最近、ダビデ王に興味が増し、サムエル記を何度も繰り課して読んでいます。読むたびにダビデの人柄、神の僕としてまた王として、多く学びます。それ以上に、ダビデに対す神の取り扱い、厳しさや憐れみ深い事を教えられます。ダビデは祈りの人でした。

それは、あの詩篇を読むと、彼の祈りに感動せずにはおられません。ダビデは神の恵みに先導されて、100戦連勝、武将として国を治めます。しかし、ダビデは戦う前に、何度もこの戦いに出るべきか、避けるべきかを祈り求めます。感情に走らず、略奪に走らず戦いに備えました。それは祈りがあるからです。ダビデの戦いは主の戦い” で、国の軍事力に頼らずに、まず神の力に信頼を置いた戦いでした。

「ある者は戦車を誇り、ある者は馬を誇る。しかしわれらは、われわれの神、主の名を誇る。」(詩篇20:7)

一言の祈り:

本号では、ダビデの数々の祈りの中で最も短い、一言の祈りを取り上げ、その祈りの力、その祈りの深さを考えてみましょう(礼拝のメッセージで取り上げたが違った角度からアプローチ)。ダビデの一言の祈りがあります;

「・・・ダビデは言った、『主よ、どうぞアヒトベルの計略を愚かなものにしてください』」。

アヒトベルは父ダビデ王に反旗を翻したアブサロムに寝返りした武将でした。彼の戦略家としての実力は神に伺いを立てるようであると周囲から最高の評価を受けていた。ダビデ王の陣営を抜け出したことは、王にとっては戦略を大きく失った事になる。

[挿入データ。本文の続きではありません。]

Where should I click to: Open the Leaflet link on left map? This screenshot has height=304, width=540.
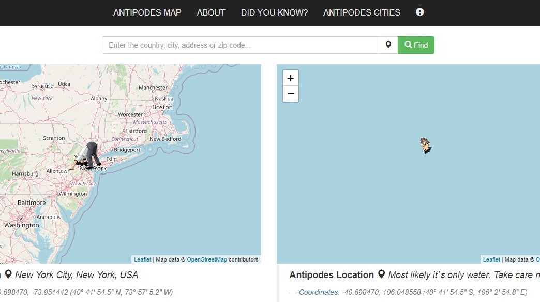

そのアヒトベルの力を、神が愚かなものにするように、無駄、無益な計略となる様に祈るのは当然である。その祈りはアヒトベルの力の裏付けでもある。

もしこの一言の祈りがなかったなら:

神はダビデの友であるホシャイをダビデ陣営に送り込んで、アヒトベルと対決を見せるが、祈りがどの様にダビデ王を守られたかを考えてみよう。先ず1)ダビデの王位継続だ。アヒトベルの戦略に負けたダビデは、アブサロム陣営に殺されていたであろう。

アヒトベルは大勢の兵士達の首を狙わず、ダビデの首だけを狙った戦法であった。アヒトベルの戦法が実行されなかったために、ダビデは王位を継続できた。

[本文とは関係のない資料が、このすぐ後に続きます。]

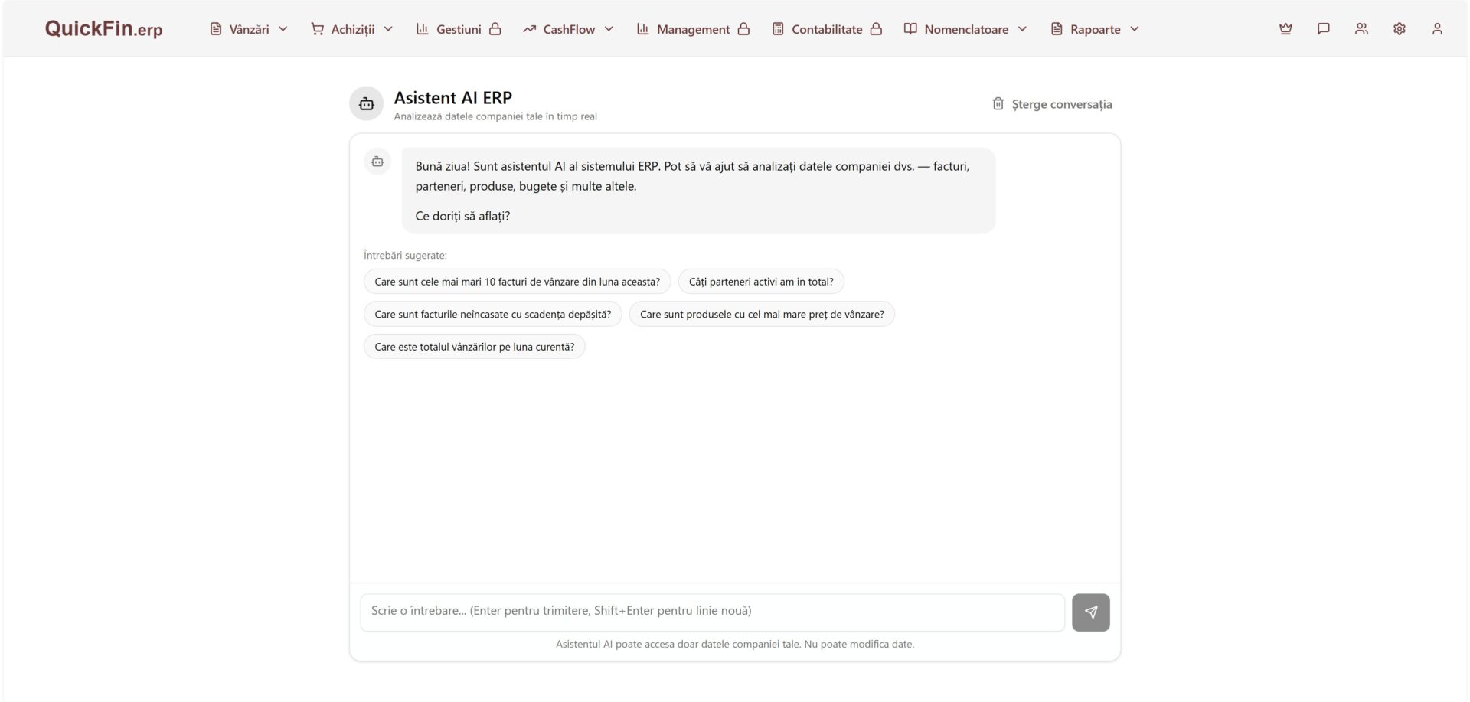Screen dimensions: 1470x702
Task: Click the send message paper plane button
Action: click(x=1090, y=612)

2)もし、神がこの祈りに応えられないでいたら、ソロモンの壮大なエルサレム神殿の建立は、主のみ心であった計画とはいえ、工事の遅れ、建材の確保、何か支障が起こったかもしれない。ダビデはシリヤとの外交交渉で材木、技術者をエルサレムに導入する手立てをしていた。

3)ユダ族のダビデ王を通して数々のメシヤ予言は失敗した。詩篇の中にはメシヤの受難(詩篇22篇)や、イザヤ書のメシヤ誕生、ダビデの父エッサイの根からの誕生等がある。これらの予言は無残に成就せず、大きな失敗となっていたであろう。ひいてはキリスト教の存在もなかったであろう。

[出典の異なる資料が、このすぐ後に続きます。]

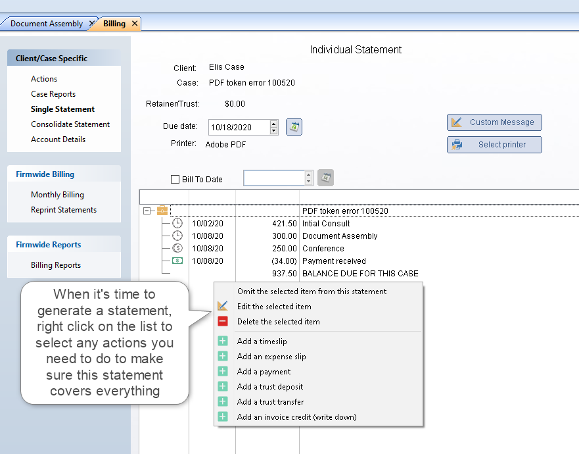
Task: Choose Edit the selected item
Action: point(274,307)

この様に、ダビデが王位継続をすることは予言、救い主・メシヤ、またキリスト教誕生の視点から、歴史的に必然でなければならない。 一言の祈り、何の重みのない祈りの様に感じられても、歴史的、救済的な含みの祈りである事に目を開きたい。

歴代志下6:19に預言者エリシャの一言、二言の勝利の祈りも参照下さい。

私達はイエス様の友の身分だ:神は私たちが祈り求めない先から私たちの必要を知っておられる。また、私達の祈りは何でも求められるものは叶えられるのである、それはみ心に沿った祈りであるならばです。

ヨハネの15章でイエス様は弟子達を僕の身分から友の身分に引き上げて、父から聞いたことを皆、あなたがたに伝えたと語られた。そして、弟子達がイエス様の名によって求めるものは、父がかなえて下さると約束されました。

ここに祈りの秘訣があろう。私達は主イエス様の友であり、イエス様と同じように天の父からの尊い情報を共有していることを。これ程の身分を頂いている事を信じ、これからの祈りに確信を持って捧げようではないか。それが、どのような短い、一言の祈りであっても、、。